Mariana Parcianello Roehrs
Muitas vezes não nos damos por conta da importância das pequenas histórias que ocorrem em nossas vidas e depois que elas acontecem percebemos o quanto elas foram importantes para nós. Uma dessas histórias que parecia sem importância na época aconteceu em meados da década de trinta. Uma história de amor, no Colégio Evangélico Augusto Pestana. Os protagonistas são meus avós, Ilse e Herald Rohers, colegas de aula na época, hoje marido e mulher. Minha avó conta que era muito tímida na sala de aula, diferente das garotas da cidade, ela morava com seus pais na colônia e para chegar à escola enfrentava quase uma selva. Ela fala que quase todas as meninas de sua turma tinham uma quedinha pelo meu avô, ela não confessava em voz alta, mas também sentia um grande interesse pelo “aprontão” da turma. Uma lembrança que a deixou muito nervosa na época foi um teste oral de latim, ela não tinha estudado para ele e quando o professor entrou na sala de aula ela baixou a cabeça e ouviu: “Ilse, você será a primeira a falar todos os pronomes em latim”, resumindo , devido a traumas de sua nota na prova ela sabe até hoje todos os pronomes de cor.

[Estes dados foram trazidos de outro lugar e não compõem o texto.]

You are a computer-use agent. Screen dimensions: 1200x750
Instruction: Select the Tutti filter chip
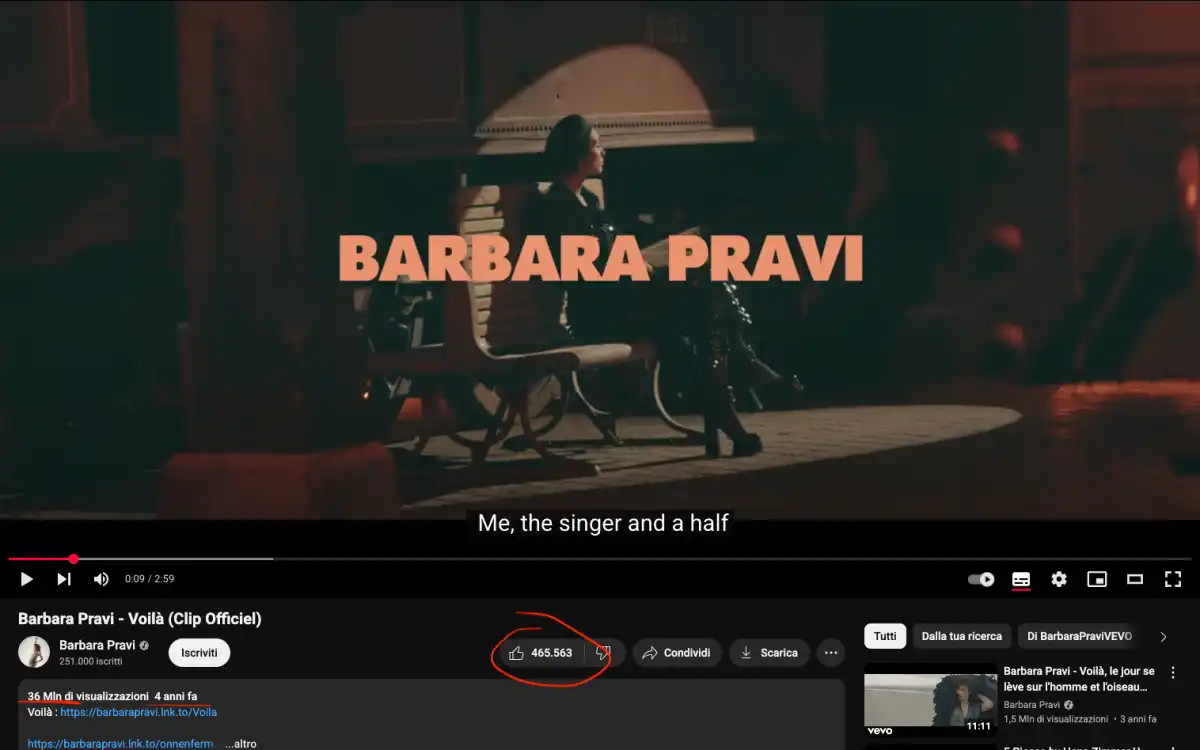884,635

Meu avô afirma que minha avó era a mais bonita das colegas, mesmo sendo um “bicho do mato”. Ele era totalmente ao contrario dela, seguidamente estava de castigo por causa de alguma arte feita no colégio. Uma das vezes que mais se encrencou foi quando quebrou a vara que seu professor ia usar em seu castigo, mas com certeza esse jeito meio maroto chamava a atenção de suas colegas, como minha avó me disse: “seu avô era o bonitão da turma”. Ilse ficava vermelha e com frio na barriga só de pensar em conversar com Harold ou qualquer outro menino e foi isso que chamou a atenção do meu avô. Minha avó tinha contou que muitas meninas tentavam jogar algum charminho para meu avô, mas ela nem olhava para ele, ela pensava: “que absurdo, ficar conversando com meninos, o que os pais dela iam pensar? A escola era um lugar para estudar e só isso”. Então essa menina da colônia foi chamando cada dia mais e mais a atenção de Harald, deixando – o cada vez mais interessado.
Foi durante um jogo de bilboquê ou depois de um pega-pega que meu avô e seus amigos estavam falando sobre Ilse no recreio. Todos sabiam que não tinham chances com ela, afinal ela era uma menina muito reservada e com certeza era muito difícil quebrar aquela barreira de timidez para se aproximar dela. Meu avô , como sempre muito teimoso e positivo, falou para os colegas: “eu aposto que consigo dar um beijo na bochecha dela, vocês vão ver”, os amigos Dele riram, pois sabiam o quanto isso ia ser difícil, afinal a bela Ilse nunca ia deixar acontecer um absurdo desses. Estava tudo planejado, ele ia arrancar um beijo do “bicho do mato” no outro dia, na hora do intervalo que ocorre entre as aulas, no momento em que o sinal tocasse. Ilse não desconfiava de nada, foi pega de surpresa, sentiu alguém a puxando e lá dentro da sala meu avô a roubou um beijo no canto do seu rosto. Ela ficou apavorada, com vergonha e com medo que alguém tivesse visto, empurrou-o e saiu correndo, não conseguiu mais prestar atenção na aula. Ela não o dedurou para direção e nem para os professores, manteve tudo em segredo porque se nãois por ele em uma fria e também ela morreria de vergonha que se mais alguém ficasse sabendo disso. Hoje em dia meu avô fala que ela não o dedou para ninguém porque gostou do beijo. Baquela época eles nem desconfiavam que trocariam de escola, que iriam ficar longe por alguns nos e que depois se reencontrariam. Eles não imaginavam que iriam juntos no primeiro baile da minha avó e principalmente que um dia iriam casar. Com certeza essa é uma história que vale a pena ser contada, sobre dois jovens que se conhecem na escola e que estão juntos até hoje, meu avô e minha avó.